INVENTÁRIO DA MASMORRA: 6 Métodos de Tortura Mais Utilizados na Idade Média

Na canção Vila do Sossego, Zé Ramalho nos apresentava um conhecimento antigo, alertando que na tortura oda carne se trai. Partindo desta gota de sabedoria, a humanidade descobriu logo cedo o poderio da prática da tortura em prol de obter a mais irrefutável prova de um crime: a confissão. Claro que cada carne tem uma tolerância diferente às torturas, fazendo com que os torturadores utilizassem a imaginação e a criatividade com o intuito de conceber métodos cada vez mais eficazes para conduzir a traição da carne. Concordo que, em sua maioria, estes agentes agiam em prazer de uma arte sádica, mas alguns dos métodos são igualmente aterrorizantes e genialmente mirabolantes. Na Idade Média (período histórico entre os séculos V e XV), a confissão ainda tinha um poder perante um tribunal muito maior do que nos dias de hoje, sendo a maior prova que a acusação poderia possuir. Logo, as métodos de tortura se desenvolveram para que esta confissão fosse obtida a qualquer custo.
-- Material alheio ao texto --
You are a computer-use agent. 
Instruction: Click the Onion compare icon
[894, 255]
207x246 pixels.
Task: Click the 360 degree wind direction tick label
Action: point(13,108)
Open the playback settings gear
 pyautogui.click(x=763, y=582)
Esta condição fazia da tortura uma prática comum em uma época onde os direitos humanos eram uma utopia futurista. Os torturadores deste período da história se valiam de métodos já conhecidos e desenvolvidos na antiguidade, mas também desenvolveram suas próprias armas. Numa época obscura do desenvolvimento humano, valia de tudo: aparelhos que esticavam o corpo até que estourassem juntas, objetos perfurantes, além de maquinário elaborado com as novas técnicas de relojoaria da época.
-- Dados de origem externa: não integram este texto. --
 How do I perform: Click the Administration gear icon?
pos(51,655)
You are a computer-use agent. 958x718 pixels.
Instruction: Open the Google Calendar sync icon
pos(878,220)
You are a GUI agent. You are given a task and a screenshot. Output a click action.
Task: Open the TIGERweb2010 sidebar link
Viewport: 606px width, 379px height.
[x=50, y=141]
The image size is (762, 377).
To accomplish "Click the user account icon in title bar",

Valia de tudo: aparelhos que esticavam o corpo até que estourassem juntas, objetos perfurantes, além de maquinário elaborado .
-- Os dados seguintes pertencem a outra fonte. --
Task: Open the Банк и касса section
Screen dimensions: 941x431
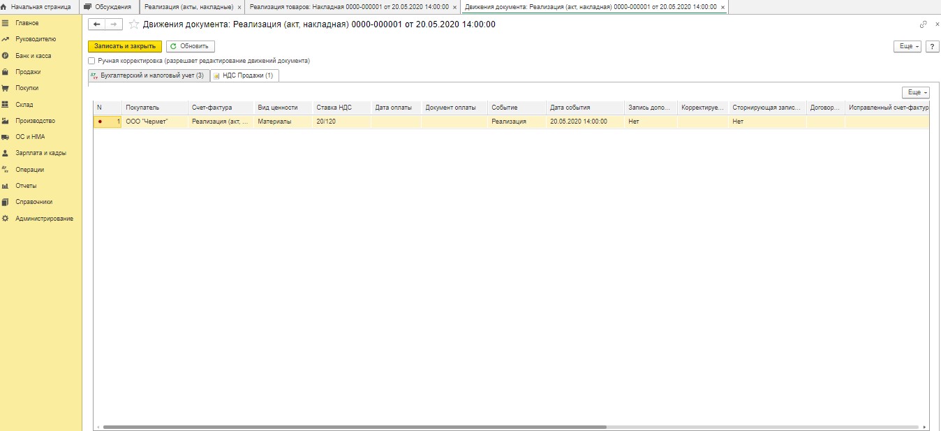Action: pyautogui.click(x=33, y=56)
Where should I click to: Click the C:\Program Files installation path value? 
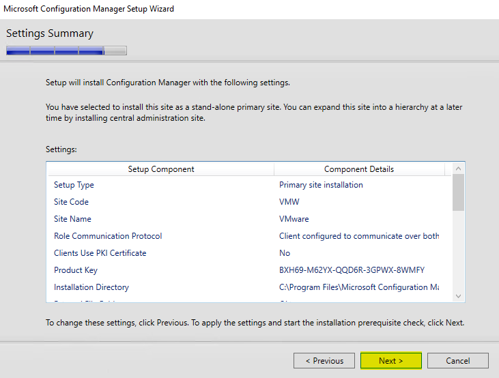pyautogui.click(x=358, y=287)
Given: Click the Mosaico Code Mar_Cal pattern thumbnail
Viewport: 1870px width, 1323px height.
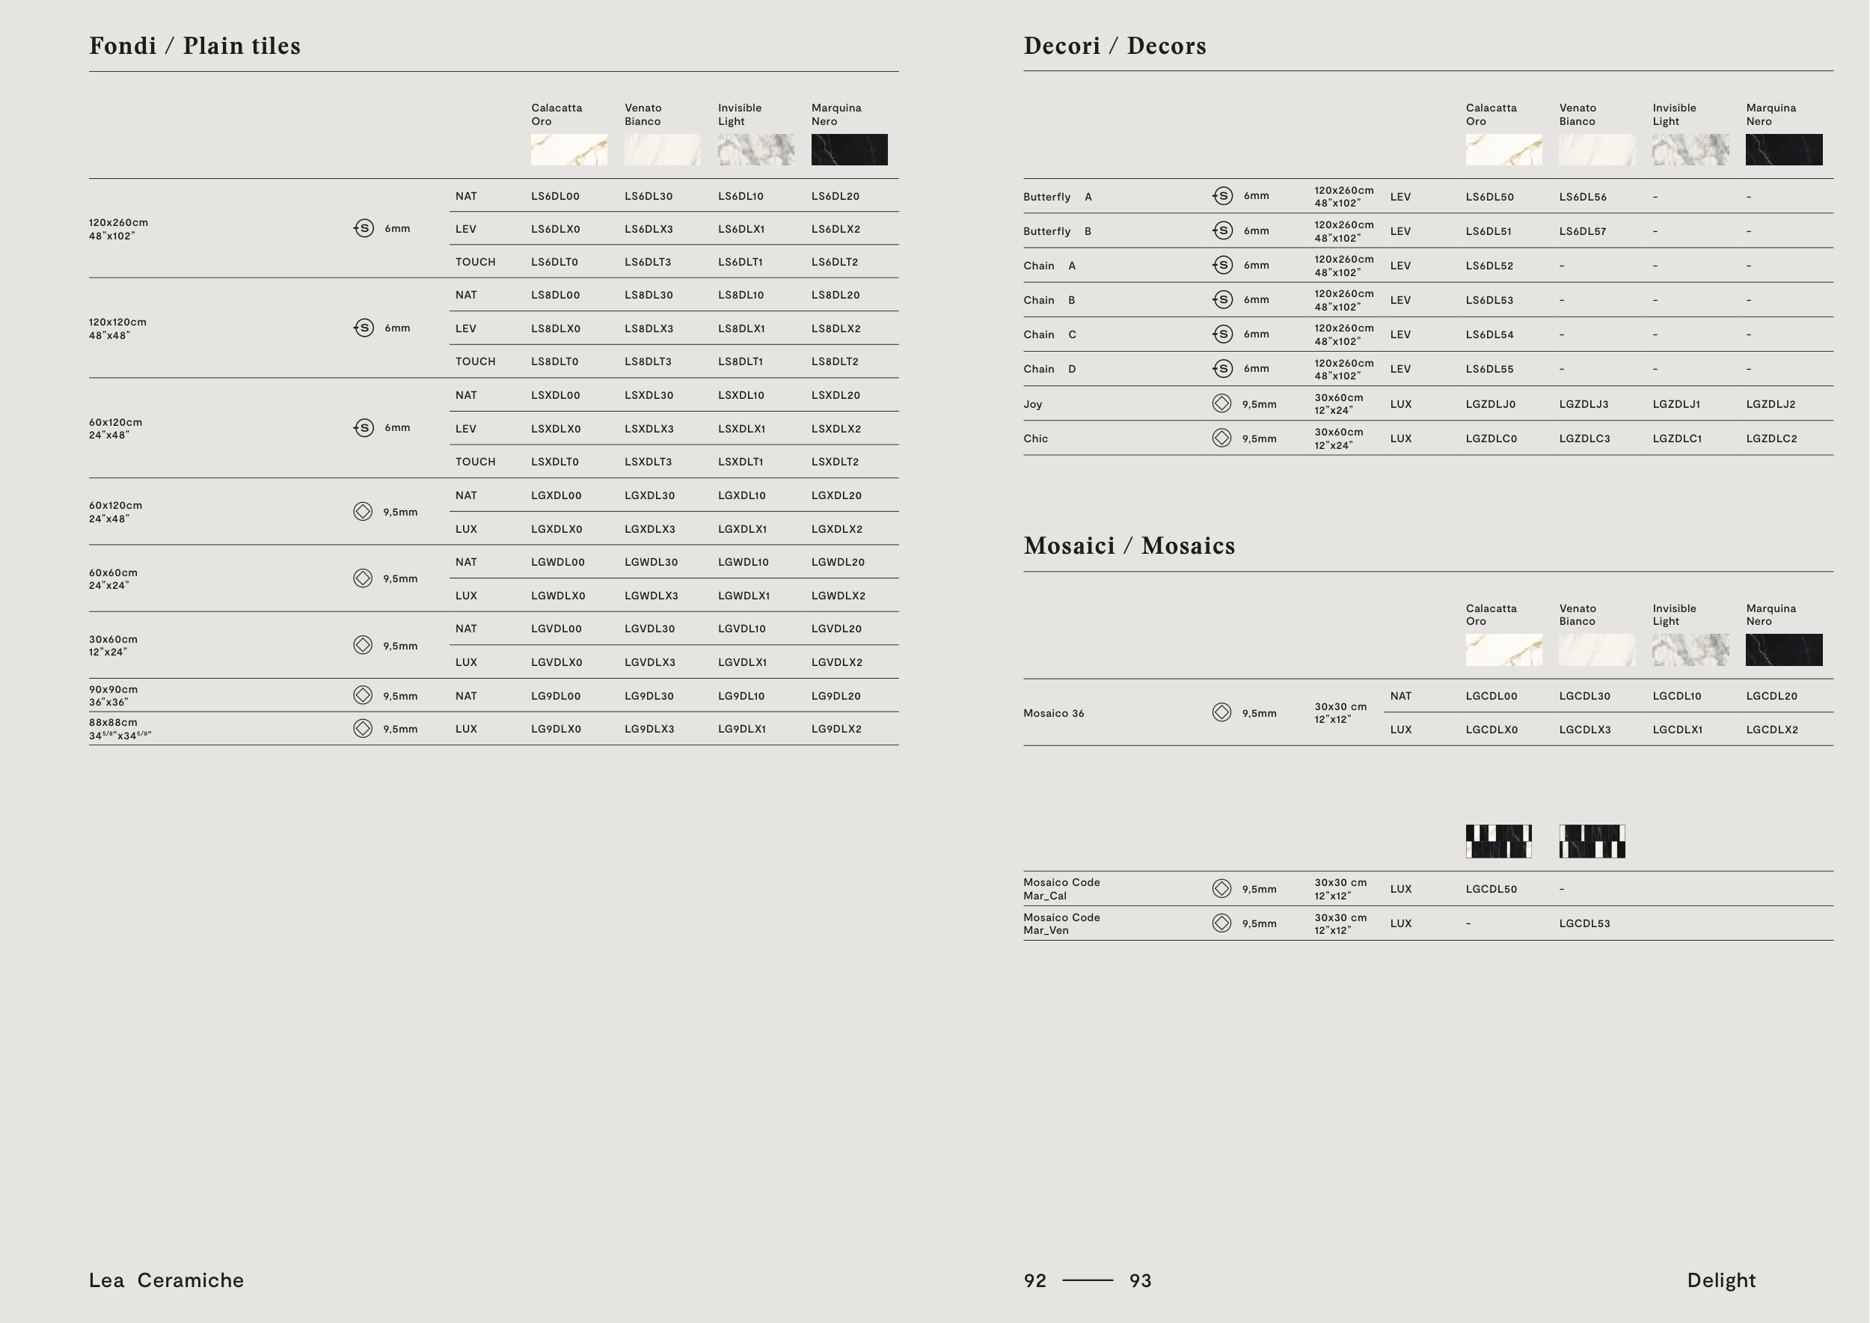Looking at the screenshot, I should (1499, 842).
O suplício poderia durar semanas dentro de masmorras escuras e frias, até que o acusado confessasse, variando as formas de maltratar a carne. Ao contrário do que se pensa, a Igreja se postara contrária a esta prática no início, quando era aplicada para obter confissões de estupros, assassinatos e roubos. Mas não tardou a aderir ao artifício para obter suas necessárias confissões para os acusados de heresia. No ano de 1252, uma bula papal instituía a tortura para os hereges, alegando que não era pecado infligir-lhes castigos físicos. O auge da tortura pela Igreja extrapolou o período medieval e traziam manuais para os carrascos, que já evoluíam suas práticas para tormentos psicológicos induzidos por plantas como a mandrágora, causando alucinações terríveis como forma de confirmar o laço do acusado com o demônio.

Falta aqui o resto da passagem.